Problem details
Keeping every line intact, print the records that follow.

Material provided
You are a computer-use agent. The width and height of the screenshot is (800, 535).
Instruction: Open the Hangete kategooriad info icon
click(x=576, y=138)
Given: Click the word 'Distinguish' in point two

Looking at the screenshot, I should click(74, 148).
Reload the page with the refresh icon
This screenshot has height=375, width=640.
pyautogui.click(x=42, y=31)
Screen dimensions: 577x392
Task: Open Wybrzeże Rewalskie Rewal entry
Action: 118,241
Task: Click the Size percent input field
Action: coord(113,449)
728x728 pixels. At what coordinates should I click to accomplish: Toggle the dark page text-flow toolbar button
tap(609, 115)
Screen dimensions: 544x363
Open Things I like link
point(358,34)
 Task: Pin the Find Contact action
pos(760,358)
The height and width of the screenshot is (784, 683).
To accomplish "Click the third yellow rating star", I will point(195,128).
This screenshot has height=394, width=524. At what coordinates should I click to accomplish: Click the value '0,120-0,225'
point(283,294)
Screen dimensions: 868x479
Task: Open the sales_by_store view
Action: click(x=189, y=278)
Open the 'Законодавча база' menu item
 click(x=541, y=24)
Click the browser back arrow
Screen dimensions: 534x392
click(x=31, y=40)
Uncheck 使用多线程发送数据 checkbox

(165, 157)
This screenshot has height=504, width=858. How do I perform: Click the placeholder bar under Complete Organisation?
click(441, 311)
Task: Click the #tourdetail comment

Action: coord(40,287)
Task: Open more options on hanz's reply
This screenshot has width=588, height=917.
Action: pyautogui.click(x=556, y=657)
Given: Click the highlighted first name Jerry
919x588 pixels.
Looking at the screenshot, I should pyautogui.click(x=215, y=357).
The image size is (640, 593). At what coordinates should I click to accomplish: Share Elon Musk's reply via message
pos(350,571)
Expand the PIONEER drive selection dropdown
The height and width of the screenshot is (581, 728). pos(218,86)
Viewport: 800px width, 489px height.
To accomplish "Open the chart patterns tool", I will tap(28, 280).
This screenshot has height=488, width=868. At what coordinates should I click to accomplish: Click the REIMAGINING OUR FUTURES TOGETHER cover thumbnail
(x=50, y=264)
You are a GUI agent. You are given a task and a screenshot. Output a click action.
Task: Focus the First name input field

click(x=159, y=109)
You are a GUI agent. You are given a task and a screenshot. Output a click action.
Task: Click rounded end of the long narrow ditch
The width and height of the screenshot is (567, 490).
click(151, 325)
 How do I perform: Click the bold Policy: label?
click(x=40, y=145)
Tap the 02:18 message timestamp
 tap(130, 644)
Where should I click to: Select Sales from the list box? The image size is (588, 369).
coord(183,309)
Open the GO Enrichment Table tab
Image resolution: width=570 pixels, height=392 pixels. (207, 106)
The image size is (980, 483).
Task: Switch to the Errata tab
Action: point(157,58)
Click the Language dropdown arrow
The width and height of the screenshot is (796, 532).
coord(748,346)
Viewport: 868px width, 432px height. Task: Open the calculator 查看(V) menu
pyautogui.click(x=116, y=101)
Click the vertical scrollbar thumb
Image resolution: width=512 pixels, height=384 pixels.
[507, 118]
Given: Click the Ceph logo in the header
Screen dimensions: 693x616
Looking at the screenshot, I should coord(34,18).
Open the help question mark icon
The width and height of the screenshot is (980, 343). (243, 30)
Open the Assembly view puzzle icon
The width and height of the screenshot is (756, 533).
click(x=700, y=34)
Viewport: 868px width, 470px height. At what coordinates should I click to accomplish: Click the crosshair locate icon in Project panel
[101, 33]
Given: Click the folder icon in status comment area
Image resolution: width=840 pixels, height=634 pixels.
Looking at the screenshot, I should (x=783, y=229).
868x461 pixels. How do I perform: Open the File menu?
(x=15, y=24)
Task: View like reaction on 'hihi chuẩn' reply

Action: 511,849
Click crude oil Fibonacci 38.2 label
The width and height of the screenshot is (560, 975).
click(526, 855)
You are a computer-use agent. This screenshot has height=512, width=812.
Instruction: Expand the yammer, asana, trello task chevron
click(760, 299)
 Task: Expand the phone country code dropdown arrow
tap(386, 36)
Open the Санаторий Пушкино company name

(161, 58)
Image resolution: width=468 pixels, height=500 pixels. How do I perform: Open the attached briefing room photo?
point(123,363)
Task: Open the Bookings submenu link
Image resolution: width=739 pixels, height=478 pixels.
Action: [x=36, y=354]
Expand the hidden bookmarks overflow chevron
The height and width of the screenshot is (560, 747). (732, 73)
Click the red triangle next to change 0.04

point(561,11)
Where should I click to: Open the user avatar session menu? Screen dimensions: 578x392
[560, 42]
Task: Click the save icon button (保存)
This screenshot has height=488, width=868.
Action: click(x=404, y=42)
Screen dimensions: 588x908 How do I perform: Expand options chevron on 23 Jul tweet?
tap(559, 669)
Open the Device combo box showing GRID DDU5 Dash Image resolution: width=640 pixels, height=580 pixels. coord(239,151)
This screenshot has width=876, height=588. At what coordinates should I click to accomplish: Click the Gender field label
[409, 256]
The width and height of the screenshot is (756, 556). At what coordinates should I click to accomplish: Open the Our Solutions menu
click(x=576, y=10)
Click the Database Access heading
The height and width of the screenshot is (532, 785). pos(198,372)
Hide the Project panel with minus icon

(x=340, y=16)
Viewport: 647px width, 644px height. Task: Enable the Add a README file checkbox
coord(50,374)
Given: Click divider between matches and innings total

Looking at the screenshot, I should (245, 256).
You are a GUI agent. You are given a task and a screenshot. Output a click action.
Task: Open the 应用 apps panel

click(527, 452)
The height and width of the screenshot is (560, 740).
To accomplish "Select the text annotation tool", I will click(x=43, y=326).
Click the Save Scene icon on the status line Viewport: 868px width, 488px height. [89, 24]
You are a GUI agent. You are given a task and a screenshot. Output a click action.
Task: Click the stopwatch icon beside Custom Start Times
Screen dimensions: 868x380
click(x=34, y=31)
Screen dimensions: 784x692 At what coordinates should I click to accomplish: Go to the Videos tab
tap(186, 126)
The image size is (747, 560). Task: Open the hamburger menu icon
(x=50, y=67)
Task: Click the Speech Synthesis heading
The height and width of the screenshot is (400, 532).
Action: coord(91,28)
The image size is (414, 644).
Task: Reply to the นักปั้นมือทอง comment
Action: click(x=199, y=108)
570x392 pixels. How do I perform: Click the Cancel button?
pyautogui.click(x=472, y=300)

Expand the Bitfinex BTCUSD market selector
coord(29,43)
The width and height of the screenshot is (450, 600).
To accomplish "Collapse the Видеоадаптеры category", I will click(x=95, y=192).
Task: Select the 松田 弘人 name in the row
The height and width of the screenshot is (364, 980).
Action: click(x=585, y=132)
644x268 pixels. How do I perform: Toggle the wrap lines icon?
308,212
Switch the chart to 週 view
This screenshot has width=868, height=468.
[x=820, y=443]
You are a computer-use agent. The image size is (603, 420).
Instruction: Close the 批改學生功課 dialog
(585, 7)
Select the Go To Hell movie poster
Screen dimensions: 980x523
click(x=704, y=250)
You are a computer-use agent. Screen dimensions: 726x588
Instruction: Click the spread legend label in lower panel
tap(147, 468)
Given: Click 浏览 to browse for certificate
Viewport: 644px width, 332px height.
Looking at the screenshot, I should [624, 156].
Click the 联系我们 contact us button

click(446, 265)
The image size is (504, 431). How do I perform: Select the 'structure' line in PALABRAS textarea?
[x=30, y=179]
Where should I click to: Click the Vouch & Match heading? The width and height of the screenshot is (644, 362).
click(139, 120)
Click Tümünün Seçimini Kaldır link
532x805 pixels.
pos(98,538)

Expected answer
You are a computer-use agent. The width and height of the screenshot is (800, 535).
Instruction: Open the Hangete kategooriad info icon
click(x=576, y=138)
Given: Click the word 'Distinguish' in point two

Looking at the screenshot, I should click(74, 148).
Reload the page with the refresh icon
This screenshot has height=375, width=640.
pyautogui.click(x=42, y=31)
Screen dimensions: 577x392
Task: Open Wybrzeże Rewalskie Rewal entry
Action: 118,241
Task: Click the Size percent input field
Action: coord(113,449)
728x728 pixels. At what coordinates should I click to accomplish: Toggle the dark page text-flow toolbar button
tap(609, 115)
Screen dimensions: 544x363
Open Things I like link
point(358,34)
 Task: Pin the Find Contact action
pos(760,358)
The height and width of the screenshot is (784, 683).
To accomplish "Click the third yellow rating star", I will point(195,128).
This screenshot has height=394, width=524. At what coordinates should I click to accomplish: Click the value '0,120-0,225'
point(283,294)
Screen dimensions: 868x479
Task: Open the sales_by_store view
Action: click(x=189, y=278)
Open the 'Законодавча база' menu item
 click(x=541, y=24)
Click the browser back arrow
Screen dimensions: 534x392
click(x=31, y=40)
Uncheck 使用多线程发送数据 checkbox

(165, 157)
This screenshot has height=504, width=858. How do I perform: Click the placeholder bar under Complete Organisation?
click(441, 311)
Task: Click the #tourdetail comment

Action: coord(40,287)
Task: Open more options on hanz's reply
This screenshot has width=588, height=917.
Action: pyautogui.click(x=556, y=657)
Given: Click the highlighted first name Jerry
919x588 pixels.
Looking at the screenshot, I should pyautogui.click(x=215, y=357).
The image size is (640, 593). At what coordinates should I click to accomplish: Share Elon Musk's reply via message
pos(350,571)
Expand the PIONEER drive selection dropdown
The height and width of the screenshot is (581, 728). pos(218,86)
Viewport: 800px width, 489px height.
To accomplish "Open the chart patterns tool", I will tap(28, 280).
This screenshot has height=488, width=868. At what coordinates should I click to accomplish: Click the REIMAGINING OUR FUTURES TOGETHER cover thumbnail
(x=50, y=264)
You are a GUI agent. You are given a task and a screenshot. Output a click action.
Task: Focus the First name input field

click(x=159, y=109)
You are a GUI agent. You are given a task and a screenshot. Output a click action.
Task: Click rounded end of the long narrow ditch
The width and height of the screenshot is (567, 490).
click(151, 325)
 How do I perform: Click the bold Policy: label?
click(x=40, y=145)
Tap the 02:18 message timestamp
 tap(130, 644)
Where should I click to: Select Sales from the list box? The image size is (588, 369).
coord(183,309)
Open the GO Enrichment Table tab
Image resolution: width=570 pixels, height=392 pixels. (207, 106)
The image size is (980, 483).
Task: Switch to the Errata tab
Action: point(157,58)
Click the Language dropdown arrow
The width and height of the screenshot is (796, 532).
coord(748,346)
Viewport: 868px width, 432px height. Task: Open the calculator 查看(V) menu
pyautogui.click(x=116, y=101)
Click the vertical scrollbar thumb
Image resolution: width=512 pixels, height=384 pixels.
[507, 118]
Given: Click the Ceph logo in the header
Screen dimensions: 693x616
Looking at the screenshot, I should coord(34,18).
Open the help question mark icon
The width and height of the screenshot is (980, 343). (243, 30)
Open the Assembly view puzzle icon
The width and height of the screenshot is (756, 533).
click(x=700, y=34)
Viewport: 868px width, 470px height. At what coordinates should I click to accomplish: Click the crosshair locate icon in Project panel
[101, 33]
Given: Click the folder icon in status comment area
Image resolution: width=840 pixels, height=634 pixels.
Looking at the screenshot, I should (x=783, y=229).
868x461 pixels. How do I perform: Open the File menu?
(x=15, y=24)
Task: View like reaction on 'hihi chuẩn' reply

Action: 511,849
Click crude oil Fibonacci 38.2 label
The width and height of the screenshot is (560, 975).
click(526, 855)
You are a computer-use agent. This screenshot has height=512, width=812.
Instruction: Expand the yammer, asana, trello task chevron
click(760, 299)
 Task: Expand the phone country code dropdown arrow
tap(386, 36)
Open the Санаторий Пушкино company name

(161, 58)
Image resolution: width=468 pixels, height=500 pixels. How do I perform: Open the attached briefing room photo?
point(123,363)
Task: Open the Bookings submenu link
Image resolution: width=739 pixels, height=478 pixels.
Action: [x=36, y=354]
Expand the hidden bookmarks overflow chevron
The height and width of the screenshot is (560, 747). (732, 73)
Click the red triangle next to change 0.04

point(561,11)
Where should I click to: Open the user avatar session menu? Screen dimensions: 578x392
[560, 42]
Task: Click the save icon button (保存)
This screenshot has height=488, width=868.
Action: click(x=404, y=42)
Screen dimensions: 588x908 How do I perform: Expand options chevron on 23 Jul tweet?
tap(559, 669)
Open the Device combo box showing GRID DDU5 Dash Image resolution: width=640 pixels, height=580 pixels. coord(239,151)
This screenshot has width=876, height=588. At what coordinates should I click to accomplish: Click the Gender field label
[409, 256]
The width and height of the screenshot is (756, 556). At what coordinates should I click to accomplish: Open the Our Solutions menu
click(x=576, y=10)
Click the Database Access heading
The height and width of the screenshot is (532, 785). pos(198,372)
Hide the Project panel with minus icon

(x=340, y=16)
Viewport: 647px width, 644px height. Task: Enable the Add a README file checkbox
coord(50,374)
Given: Click divider between matches and innings total

Looking at the screenshot, I should (245, 256).
You are a GUI agent. You are given a task and a screenshot. Output a click action.
Task: Open the 应用 apps panel

click(527, 452)
The height and width of the screenshot is (560, 740).
To accomplish "Select the text annotation tool", I will click(x=43, y=326).
Click the Save Scene icon on the status line Viewport: 868px width, 488px height. [89, 24]
You are a GUI agent. You are given a task and a screenshot. Output a click action.
Task: Click the stopwatch icon beside Custom Start Times
Screen dimensions: 868x380
click(x=34, y=31)
Screen dimensions: 784x692 At what coordinates should I click to accomplish: Go to the Videos tab
tap(186, 126)
The image size is (747, 560). Task: Open the hamburger menu icon
(x=50, y=67)
Task: Click the Speech Synthesis heading
The height and width of the screenshot is (400, 532).
Action: coord(91,28)
The image size is (414, 644).
Task: Reply to the นักปั้นมือทอง comment
Action: click(x=199, y=108)
570x392 pixels. How do I perform: Click the Cancel button?
pyautogui.click(x=472, y=300)

Expand the Bitfinex BTCUSD market selector
coord(29,43)
The width and height of the screenshot is (450, 600).
To accomplish "Collapse the Видеоадаптеры category", I will click(x=95, y=192).
Task: Select the 松田 弘人 name in the row
The height and width of the screenshot is (364, 980).
Action: click(x=585, y=132)
644x268 pixels. How do I perform: Toggle the wrap lines icon?
308,212
Switch the chart to 週 view
This screenshot has width=868, height=468.
[x=820, y=443]
You are a computer-use agent. The image size is (603, 420).
Instruction: Close the 批改學生功課 dialog
(585, 7)
Select the Go To Hell movie poster
Screen dimensions: 980x523
click(x=704, y=250)
You are a computer-use agent. Screen dimensions: 726x588
Instruction: Click the spread legend label in lower panel
tap(147, 468)
Given: Click 浏览 to browse for certificate
Viewport: 644px width, 332px height.
Looking at the screenshot, I should [624, 156].
Click the 联系我们 contact us button

click(446, 265)
The image size is (504, 431). How do I perform: Select the 'structure' line in PALABRAS textarea?
[x=30, y=179]
Where should I click to: Click the Vouch & Match heading? The width and height of the screenshot is (644, 362).
click(139, 120)
Click Tümünün Seçimini Kaldır link
532x805 pixels.
pos(98,538)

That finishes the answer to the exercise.